De un mundo pequeño situado en el sector de Santanni, Excelencia. Tal vez usted no conoce su existencia, ya que carece de importancia. Estamos interesados en establecer relaciones comerciales.
Comerciales, ¿eh? ¿Y qué es lo que vendéis?
Maquinaria de toda clase,
Excelencia. A cambio desearíamos alimentos, madera, metales
Hummmm. El gobernador parecía recelar. Entiendo poco de estas cuestiones. Quizá podamos llegar a un acuerdo después de que yo haya revisado con calma vuestras credenciales, pues comprenderéis que mi Gobierno exigirá una información para proceder al estudio de la cuestión. Cuando yo haya examinado vuestra nave será conveniente que os dirijáis a Tazenda.
No hubo respuesta, y la actitud del gobernador se enfrió considerablemente.
Pero, ante todo, es necesario que yo vea vuestra nave.
Channis dijo con tono distante:
Por desgracia, la nave está siendo reparada en estos momentos. Si Su Excelencia accede a esperar cuarenta y ocho horas, podremos complacerle.
No estoy acostumbrado a esperar. Por primera vez, la mirada de Pritcher
se encontró con la del gobernador, frente a frente, y el general se quedó sin aliento. Durante un instante tuvo la impresión de que se ahogaba, pero en seguida pudo desviar la vista.
Channis no cedió.
La nave no puede tomar tierra hasta dentro de cuarenta y ocho horas, Excelencia. Nosotros estamos aquí, y desarmados. ¿Se puede dudar de nuestras buenas intenciones?
Hubo un largo silencio, y entonces el gobernador contestó con un gruñido:
Habladme del mundo del que procedéis.
Eso fue todo. Así terminó. Ya no se pronunciaron más palabras desagradables. El gobernador, después de cumplir con su deber oficial, pareció perder interés, y la audiencia acabó en un silencio de tedio.
Y cuando todo hubo terminado, Pritcher se encontró de nuevo en su alojamiento y se examinó a sí mismo.
Cuidadosamente, conteniendo el aliento, rebuscó en sus emociones.
Concluyó que no había ninguna diferencia, pero ¿acaso podía sentirla?

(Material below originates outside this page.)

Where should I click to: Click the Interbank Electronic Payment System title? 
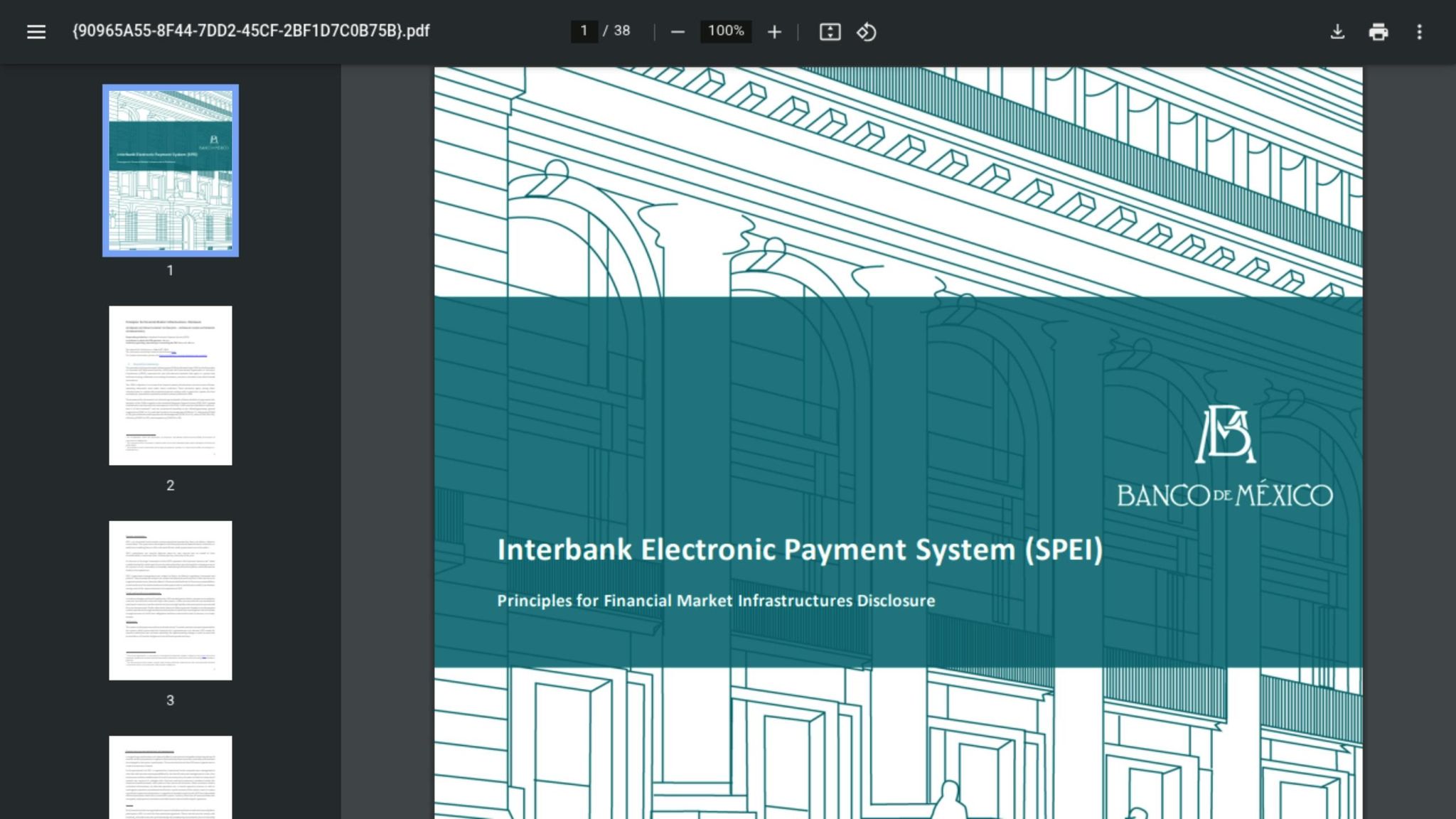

¿Se había sentido diferente después de la Conversión del Mulo? ¿No le había parecido todo muy natural, como tenía que ser?
Realizó un experimento.
Con fría determinación, gritó a las silenciosas cavernas de su mente: «La Segunda Fundación ha de ser descubierta y destruida».
La emoción que acompañó a aquel grito fue un odio convencido. Ni siquiera hubo el más leve matiz de duda.
Cuando pensó en sustituir la frase
«Segunda Fundación» por la palabra
«Mulo», la sola emoción casi le ahogó y
su lengua quedó paralizada.
Hasta ahí todo iba bien.
Pero ¿y si le habían manipulado de otro modo más sutilmente? ¿Se habrían producido pequeños cambios? ¿Cambios que no podía detectar porque su misma existencia embotaba su criterio?
Aún no había manera de saberlo.
¡Pero seguía sintiendo una absoluta lealtad hacia el Mulo! Si aquello no había cambiado, lo demás no importaba.
Ajustó de nuevo su mente a la acción. Channis estaba ocupado al otro extremo del dormitorio. La uña de Pritcher rozó su comunicador de muñeca, y la respuesta que recibió desató en él tal oleada de alivio que casi le hizo tambalear.
Los músculos de su rostro no expresaron nada, pero en su interior gritaba de alegría y cuando Channis dio media vuelta y le miró de frente, comprendió que la farsa estaba a punto de terminar.
Cuarto interludio
Los dos Oradores se cruzaron en el camino, y uno detuvo al otro.
Tengo noticias del Primer Orador. En la mirada del otro brilló una leve
aprensión.
¿Punto de intersección?
¡Sí! ¡Ojalá vivamos para ver el amanecer!